__Exercise goal__
From the entries below, return exactly the lines beginning at the one that contains "Task: Select the bg_1 image thumbnail" and ending at the one that contains "Task: Click the 16", both of them included, and only those lines.

__Given data__
┄┄┄┄┄┄┄┄┄┄

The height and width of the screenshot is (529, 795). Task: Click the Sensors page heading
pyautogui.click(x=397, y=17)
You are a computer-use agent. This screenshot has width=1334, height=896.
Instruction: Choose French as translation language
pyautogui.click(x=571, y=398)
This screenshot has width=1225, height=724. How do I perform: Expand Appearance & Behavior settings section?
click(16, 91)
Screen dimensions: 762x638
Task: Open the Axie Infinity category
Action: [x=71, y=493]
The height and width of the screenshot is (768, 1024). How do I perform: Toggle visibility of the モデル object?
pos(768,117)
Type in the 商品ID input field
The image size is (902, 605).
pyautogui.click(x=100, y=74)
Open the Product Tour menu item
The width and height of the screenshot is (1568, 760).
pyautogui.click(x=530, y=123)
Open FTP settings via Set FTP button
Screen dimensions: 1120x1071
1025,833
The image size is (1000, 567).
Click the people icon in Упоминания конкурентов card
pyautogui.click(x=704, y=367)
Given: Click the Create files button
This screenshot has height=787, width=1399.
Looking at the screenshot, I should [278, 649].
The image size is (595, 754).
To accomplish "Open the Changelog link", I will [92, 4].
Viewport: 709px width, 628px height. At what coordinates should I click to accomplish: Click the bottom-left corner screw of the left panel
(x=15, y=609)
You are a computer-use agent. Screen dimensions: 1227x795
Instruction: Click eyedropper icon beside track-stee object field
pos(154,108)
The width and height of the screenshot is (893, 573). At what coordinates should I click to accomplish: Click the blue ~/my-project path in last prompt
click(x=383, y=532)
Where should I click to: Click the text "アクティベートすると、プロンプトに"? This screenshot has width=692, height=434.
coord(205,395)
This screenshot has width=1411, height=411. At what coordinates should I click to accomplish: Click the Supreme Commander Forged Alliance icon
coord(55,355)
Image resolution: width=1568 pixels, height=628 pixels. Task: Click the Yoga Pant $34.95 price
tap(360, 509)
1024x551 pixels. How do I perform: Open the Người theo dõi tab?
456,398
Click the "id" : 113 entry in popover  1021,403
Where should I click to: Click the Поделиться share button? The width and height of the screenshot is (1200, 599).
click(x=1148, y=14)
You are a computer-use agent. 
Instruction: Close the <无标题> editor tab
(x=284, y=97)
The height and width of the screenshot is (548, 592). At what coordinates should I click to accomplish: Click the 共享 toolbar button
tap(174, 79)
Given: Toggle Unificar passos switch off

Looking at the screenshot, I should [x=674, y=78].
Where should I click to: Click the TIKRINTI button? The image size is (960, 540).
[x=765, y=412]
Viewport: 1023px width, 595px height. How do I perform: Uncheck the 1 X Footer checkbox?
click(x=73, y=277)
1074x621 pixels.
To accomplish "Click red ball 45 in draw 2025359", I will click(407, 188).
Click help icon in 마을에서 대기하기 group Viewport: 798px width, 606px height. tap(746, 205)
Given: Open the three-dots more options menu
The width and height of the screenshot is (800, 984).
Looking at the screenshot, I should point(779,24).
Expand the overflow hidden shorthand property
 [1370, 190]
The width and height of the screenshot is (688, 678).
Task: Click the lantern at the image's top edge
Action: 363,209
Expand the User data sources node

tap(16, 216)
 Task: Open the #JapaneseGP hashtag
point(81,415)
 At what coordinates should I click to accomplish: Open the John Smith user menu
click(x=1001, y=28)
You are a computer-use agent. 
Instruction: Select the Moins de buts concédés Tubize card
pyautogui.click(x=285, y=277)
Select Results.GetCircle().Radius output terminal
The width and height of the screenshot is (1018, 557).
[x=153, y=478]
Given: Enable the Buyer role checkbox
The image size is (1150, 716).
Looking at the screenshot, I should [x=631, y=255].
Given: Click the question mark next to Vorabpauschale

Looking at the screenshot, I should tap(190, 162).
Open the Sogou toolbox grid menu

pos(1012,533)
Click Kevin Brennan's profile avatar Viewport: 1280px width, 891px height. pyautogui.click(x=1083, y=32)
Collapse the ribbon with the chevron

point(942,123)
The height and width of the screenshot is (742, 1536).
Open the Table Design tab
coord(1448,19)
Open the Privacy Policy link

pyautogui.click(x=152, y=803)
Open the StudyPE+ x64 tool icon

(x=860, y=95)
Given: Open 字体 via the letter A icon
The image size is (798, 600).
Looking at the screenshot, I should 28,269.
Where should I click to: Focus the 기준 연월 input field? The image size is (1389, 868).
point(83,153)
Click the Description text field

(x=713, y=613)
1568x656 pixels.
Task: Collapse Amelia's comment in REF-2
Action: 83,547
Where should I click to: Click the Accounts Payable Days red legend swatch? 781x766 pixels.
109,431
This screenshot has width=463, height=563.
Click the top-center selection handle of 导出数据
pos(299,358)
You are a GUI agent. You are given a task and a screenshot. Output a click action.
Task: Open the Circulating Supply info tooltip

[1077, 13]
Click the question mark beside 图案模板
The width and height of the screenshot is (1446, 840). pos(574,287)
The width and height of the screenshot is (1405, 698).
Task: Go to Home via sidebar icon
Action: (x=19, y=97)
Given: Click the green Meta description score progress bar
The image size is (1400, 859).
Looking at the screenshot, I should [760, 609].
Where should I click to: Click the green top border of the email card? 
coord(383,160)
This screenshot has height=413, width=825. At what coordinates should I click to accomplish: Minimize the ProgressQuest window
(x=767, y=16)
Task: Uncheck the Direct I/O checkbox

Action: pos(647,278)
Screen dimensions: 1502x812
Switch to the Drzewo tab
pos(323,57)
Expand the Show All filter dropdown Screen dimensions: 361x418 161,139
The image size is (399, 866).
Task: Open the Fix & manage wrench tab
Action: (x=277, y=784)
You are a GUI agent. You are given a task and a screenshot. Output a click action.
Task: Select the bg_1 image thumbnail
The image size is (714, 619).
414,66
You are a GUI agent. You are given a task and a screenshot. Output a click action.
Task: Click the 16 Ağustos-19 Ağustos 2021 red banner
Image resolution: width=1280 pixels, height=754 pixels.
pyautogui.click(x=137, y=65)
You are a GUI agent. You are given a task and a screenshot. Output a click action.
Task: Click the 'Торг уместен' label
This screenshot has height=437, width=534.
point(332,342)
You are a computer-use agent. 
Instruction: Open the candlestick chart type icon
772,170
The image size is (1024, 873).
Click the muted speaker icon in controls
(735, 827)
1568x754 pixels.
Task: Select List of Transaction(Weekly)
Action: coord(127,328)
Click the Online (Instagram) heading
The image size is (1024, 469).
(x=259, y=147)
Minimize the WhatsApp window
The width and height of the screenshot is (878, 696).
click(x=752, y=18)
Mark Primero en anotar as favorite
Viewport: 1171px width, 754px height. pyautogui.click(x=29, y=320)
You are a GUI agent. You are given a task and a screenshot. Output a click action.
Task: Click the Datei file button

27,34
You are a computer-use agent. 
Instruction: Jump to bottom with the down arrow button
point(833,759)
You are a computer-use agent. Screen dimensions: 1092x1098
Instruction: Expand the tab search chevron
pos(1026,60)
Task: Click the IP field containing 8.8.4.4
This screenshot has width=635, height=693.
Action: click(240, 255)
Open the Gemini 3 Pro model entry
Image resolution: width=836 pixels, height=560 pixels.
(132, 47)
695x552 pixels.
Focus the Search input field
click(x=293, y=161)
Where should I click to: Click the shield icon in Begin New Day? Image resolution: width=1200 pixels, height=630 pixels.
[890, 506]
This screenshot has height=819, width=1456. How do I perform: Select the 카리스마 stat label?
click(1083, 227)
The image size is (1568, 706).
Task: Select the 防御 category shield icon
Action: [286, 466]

┄┄┄┄┄┄┄┄┄┄

__Solution for this task__
Task: Select the bg_1 image thumbnail
The image size is (714, 619).
414,66
You are a GUI agent. You are given a task and a screenshot. Output a click action.
Task: Click the 16 Ağustos-19 Ağustos 2021 red banner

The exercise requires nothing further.